La CEA attaque la RIAA sur le signal de blocage

V pour Vendetta 78
Il s’agit d’un revers pour la RIAA sur le plan de l’image et de la communication. Après avoir attaqué en mai XM Satellite Radio qui permettait d’enregistrer des chansons entendues sur les radios web en demandant 150 000 dollars par chanson enregistrée par les utilisateurs, l’association demande désormais au Congrès américain de voter une loi visant à imposer un signal dans les diffusions numériques de masse en vue de bloquer les possibilités d’enregistrement.

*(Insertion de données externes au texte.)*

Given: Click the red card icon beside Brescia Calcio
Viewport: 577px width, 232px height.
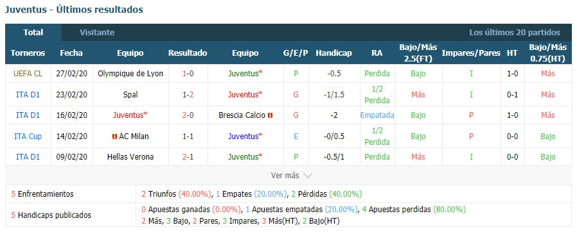Looking at the screenshot, I should 270,115.
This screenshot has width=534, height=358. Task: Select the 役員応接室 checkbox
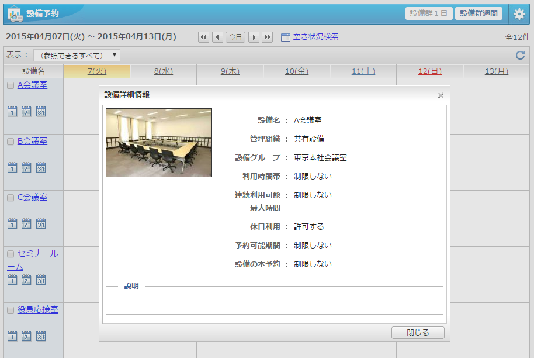(x=11, y=311)
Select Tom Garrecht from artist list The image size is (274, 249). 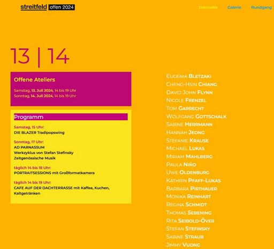(x=185, y=108)
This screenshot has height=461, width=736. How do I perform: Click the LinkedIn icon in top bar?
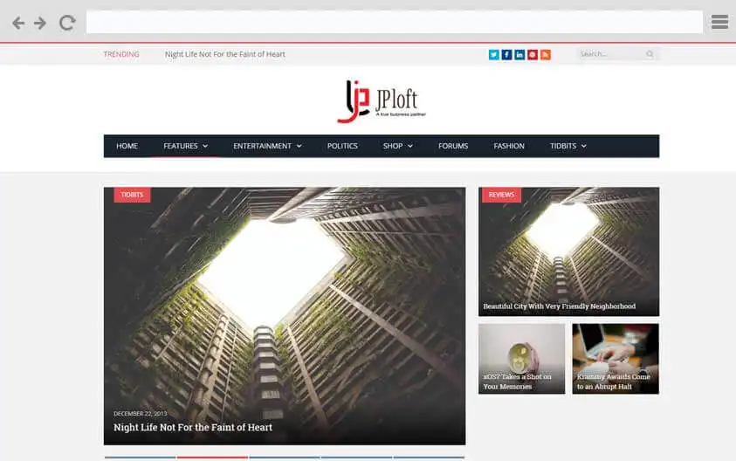(x=519, y=54)
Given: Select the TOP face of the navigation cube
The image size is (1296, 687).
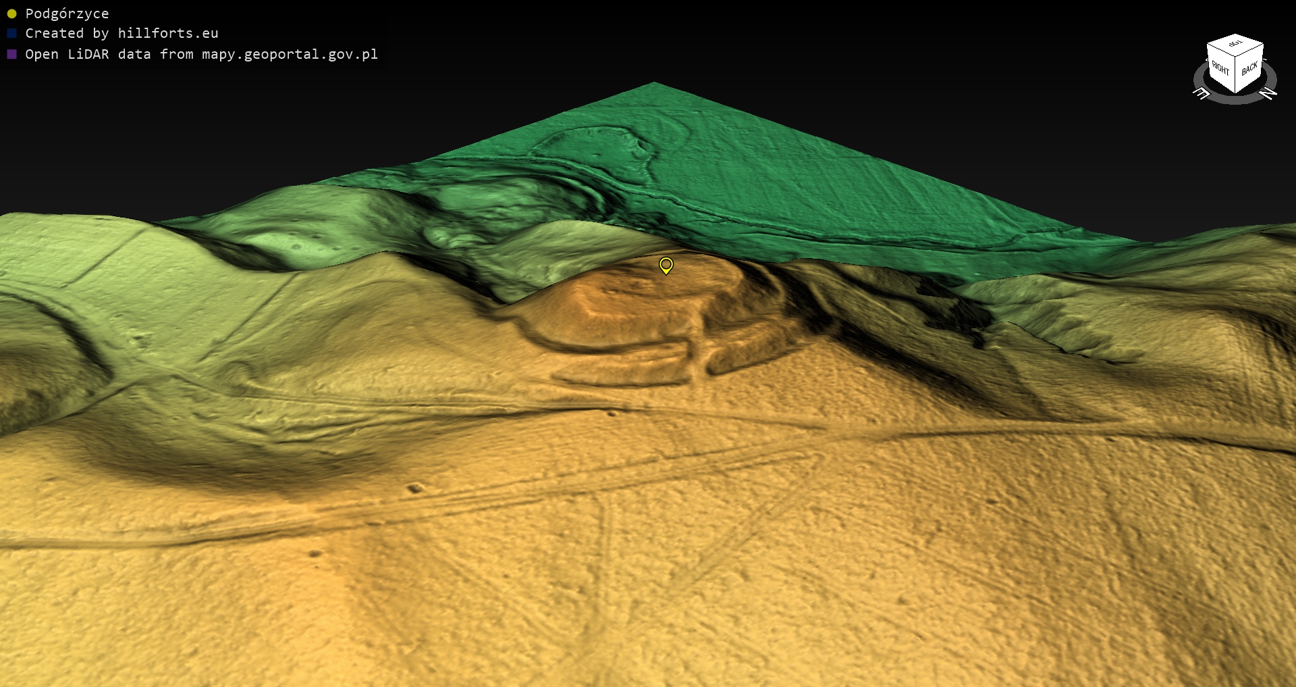Looking at the screenshot, I should pyautogui.click(x=1235, y=44).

La CEA (Consummer Electronices Association) attaque aujourd’hui la RIAA sur une décision jugée inadéquate tant sur le plan technologique que sur la manière de procéder. Il existe actuellement aux États-Unis un groupe qui s’occupe déjà de réglementer ce domaine, le Copy Protection Technical Working Group. Mais la RIAA a refusé de faire partie de ce groupe de travail, préférant proposer ses propres solutions.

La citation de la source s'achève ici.